A person in a robe AI-generated content may be incorrect.

William Hogarth, Mr. Garrick in the Character of Richard III, Metropolitan Museum of Art, New York, 1746.

Roundabouts

The Thanksgiving trip from Norwich, England to the island of Anglesey in North Wales, where our daughter Molly lives, is about six hours, a long drive for a small country. It’s tedious too. The way west requires a combination of motorways, highways and small roads stitched together by dozens of roundabouts — “traffic circles” in American. These are the scourge of tourists and emigres un-used to driving on the left. As you enter the circle, you must yield to incoming from your right and dodge interlopers on your left, all while aiming your vehicle for one of as many as seven possible exits. Timorous drivers may repeat the circuit, unsure how or where to exit. Electronic tallies in some locations, rumor has it, record more drivers entering roundabouts than leaving them.

“My kingdom for a horse!”

In the U.S., my wife Harriet and I would have made a drive of similar length in one day. But here in England, poor roads and dependably bad weather make even short journeys wearying, so breaking up long ones into a couple of days feels essential. Besides, for me, still new to the country, travel is its own reward. Our plan last week was to stop for a night at Bosworth Hall, in the town of Market Bosworth, about halfway to Wales. The hotel boasts a pool, hot tub, steam room and sauna, gratification of my lifelong quest for Sybaris, the ancient Greek colony legendary for its hedonism — maybe I’d discover it in Leicestershire?

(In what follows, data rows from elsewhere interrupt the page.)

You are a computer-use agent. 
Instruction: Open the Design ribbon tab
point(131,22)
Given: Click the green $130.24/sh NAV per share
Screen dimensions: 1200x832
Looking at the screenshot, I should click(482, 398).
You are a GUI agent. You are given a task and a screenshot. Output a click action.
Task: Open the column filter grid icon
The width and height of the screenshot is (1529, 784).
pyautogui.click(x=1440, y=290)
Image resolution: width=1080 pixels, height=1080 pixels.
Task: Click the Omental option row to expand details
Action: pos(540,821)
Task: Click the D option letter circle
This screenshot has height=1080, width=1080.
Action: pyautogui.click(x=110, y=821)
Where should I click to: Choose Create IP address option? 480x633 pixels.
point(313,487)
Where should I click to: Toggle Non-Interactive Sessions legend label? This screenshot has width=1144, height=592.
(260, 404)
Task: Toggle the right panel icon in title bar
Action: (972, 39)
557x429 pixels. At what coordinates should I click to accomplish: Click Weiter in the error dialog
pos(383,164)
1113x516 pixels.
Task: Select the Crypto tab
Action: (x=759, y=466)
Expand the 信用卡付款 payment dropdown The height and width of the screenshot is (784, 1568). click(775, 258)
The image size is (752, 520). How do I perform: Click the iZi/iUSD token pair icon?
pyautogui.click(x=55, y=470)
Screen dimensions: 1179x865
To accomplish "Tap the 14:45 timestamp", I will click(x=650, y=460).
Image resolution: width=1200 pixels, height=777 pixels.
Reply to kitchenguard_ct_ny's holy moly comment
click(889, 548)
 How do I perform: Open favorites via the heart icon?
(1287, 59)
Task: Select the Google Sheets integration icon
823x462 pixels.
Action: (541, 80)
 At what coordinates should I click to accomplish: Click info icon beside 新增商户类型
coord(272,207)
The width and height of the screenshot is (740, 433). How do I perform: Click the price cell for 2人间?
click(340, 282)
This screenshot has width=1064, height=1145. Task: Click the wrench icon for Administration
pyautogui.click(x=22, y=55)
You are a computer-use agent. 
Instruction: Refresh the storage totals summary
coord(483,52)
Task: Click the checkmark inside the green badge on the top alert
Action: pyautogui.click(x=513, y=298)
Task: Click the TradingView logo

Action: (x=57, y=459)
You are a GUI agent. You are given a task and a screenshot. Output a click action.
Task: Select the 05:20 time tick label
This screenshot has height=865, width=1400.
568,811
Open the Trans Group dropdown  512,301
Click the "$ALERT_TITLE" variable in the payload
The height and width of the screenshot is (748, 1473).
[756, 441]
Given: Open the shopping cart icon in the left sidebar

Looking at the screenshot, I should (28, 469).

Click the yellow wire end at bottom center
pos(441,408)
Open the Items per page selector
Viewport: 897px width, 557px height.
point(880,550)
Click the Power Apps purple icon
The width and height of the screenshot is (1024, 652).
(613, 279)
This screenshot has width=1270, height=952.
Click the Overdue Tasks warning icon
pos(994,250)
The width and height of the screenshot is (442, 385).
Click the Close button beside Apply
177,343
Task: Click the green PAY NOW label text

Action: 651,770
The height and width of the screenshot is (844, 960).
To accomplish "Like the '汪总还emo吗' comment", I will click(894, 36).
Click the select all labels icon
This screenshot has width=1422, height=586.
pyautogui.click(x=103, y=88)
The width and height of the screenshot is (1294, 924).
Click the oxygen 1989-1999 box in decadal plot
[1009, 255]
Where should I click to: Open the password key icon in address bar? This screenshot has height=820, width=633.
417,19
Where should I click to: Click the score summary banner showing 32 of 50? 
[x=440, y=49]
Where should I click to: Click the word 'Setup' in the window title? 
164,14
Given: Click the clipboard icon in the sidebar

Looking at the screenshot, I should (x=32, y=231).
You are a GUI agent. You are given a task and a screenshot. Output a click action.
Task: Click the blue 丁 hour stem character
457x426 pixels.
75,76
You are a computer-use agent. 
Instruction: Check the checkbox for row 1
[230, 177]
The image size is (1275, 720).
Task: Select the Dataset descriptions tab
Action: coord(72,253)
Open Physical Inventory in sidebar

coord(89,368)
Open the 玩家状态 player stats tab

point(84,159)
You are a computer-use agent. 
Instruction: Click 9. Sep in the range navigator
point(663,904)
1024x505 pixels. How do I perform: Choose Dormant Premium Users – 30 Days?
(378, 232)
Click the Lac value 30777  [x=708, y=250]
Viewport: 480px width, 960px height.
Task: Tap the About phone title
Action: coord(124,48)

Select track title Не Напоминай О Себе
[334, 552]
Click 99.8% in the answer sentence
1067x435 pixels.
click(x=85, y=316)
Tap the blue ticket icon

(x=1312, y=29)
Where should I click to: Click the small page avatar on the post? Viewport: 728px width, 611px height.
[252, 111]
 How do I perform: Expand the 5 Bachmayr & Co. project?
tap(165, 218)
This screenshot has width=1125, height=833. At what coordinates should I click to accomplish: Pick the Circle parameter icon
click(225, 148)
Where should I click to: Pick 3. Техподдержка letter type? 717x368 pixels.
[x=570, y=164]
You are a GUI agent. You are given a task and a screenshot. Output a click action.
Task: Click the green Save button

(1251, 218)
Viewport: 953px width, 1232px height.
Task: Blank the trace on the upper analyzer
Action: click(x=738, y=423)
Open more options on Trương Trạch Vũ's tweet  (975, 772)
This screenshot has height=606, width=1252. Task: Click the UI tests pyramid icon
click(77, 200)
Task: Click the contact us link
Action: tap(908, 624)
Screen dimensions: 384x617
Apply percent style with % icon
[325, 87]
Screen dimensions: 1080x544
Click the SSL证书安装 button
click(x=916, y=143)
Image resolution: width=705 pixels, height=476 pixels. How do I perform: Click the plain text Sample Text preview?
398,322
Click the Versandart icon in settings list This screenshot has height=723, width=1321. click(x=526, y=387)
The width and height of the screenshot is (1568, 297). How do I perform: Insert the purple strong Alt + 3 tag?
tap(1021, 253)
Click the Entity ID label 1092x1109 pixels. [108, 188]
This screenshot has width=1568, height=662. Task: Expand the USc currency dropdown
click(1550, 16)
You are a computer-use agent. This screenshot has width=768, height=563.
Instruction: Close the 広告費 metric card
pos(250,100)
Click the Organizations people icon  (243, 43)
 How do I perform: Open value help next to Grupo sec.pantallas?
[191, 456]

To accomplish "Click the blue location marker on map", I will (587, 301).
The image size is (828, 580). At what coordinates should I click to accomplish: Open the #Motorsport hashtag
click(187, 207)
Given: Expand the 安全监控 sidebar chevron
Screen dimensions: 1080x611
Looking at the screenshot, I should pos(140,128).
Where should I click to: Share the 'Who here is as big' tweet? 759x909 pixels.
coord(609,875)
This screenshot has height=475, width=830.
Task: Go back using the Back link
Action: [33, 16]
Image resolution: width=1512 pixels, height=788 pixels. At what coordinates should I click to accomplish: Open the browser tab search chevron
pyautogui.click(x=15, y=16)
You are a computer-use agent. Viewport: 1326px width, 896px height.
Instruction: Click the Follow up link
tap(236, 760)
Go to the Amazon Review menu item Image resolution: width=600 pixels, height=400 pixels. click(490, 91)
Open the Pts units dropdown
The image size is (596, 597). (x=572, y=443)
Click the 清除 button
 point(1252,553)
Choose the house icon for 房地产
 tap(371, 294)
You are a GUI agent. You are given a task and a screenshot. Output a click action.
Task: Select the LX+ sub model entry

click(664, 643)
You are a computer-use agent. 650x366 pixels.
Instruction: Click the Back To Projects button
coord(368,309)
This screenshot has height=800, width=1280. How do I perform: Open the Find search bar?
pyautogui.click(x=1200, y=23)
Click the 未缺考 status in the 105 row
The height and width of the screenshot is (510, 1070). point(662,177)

Prior to our arrival, on a winding lane between isolated brick houses and rolling green fields with sheep so still they might have been cardboard, we passed a sign reading “Bosworth Field.” Of course! Our hotel was named for the adjacent site, where in August 1485, the deciding battle in the War of the Roses was fought between Henry Tudor (Earl of Richmond), and Richard III (the King of York). The latter was killed after he came off his courser, named White Surry. But before the final, deadly blow was struck – a broad sword to the back of the head – Richard exclaimed, according to Shakespeare: “A horse, a horse, my kingdom for a horse!” (Richard III, Act 5, scene 4, line 13).

The unscrupulous Richard’s last words testify to two things: 1) the importance of the horse in early modern warfare; and 2) the uselessness of worldly wealth when facing death. Concerning the second, I thought while driving, my grandmother Bess — who knew nothing of horses or English history — would have put it differently: “Abi-gezunt,” she would have said, “So long as you got your health!” The great Molly Picon sang a song of that title in 1938:

A little bit of sun, a bit of rain
A quiet place to put your head down,
As long as you’re well, you can be happy.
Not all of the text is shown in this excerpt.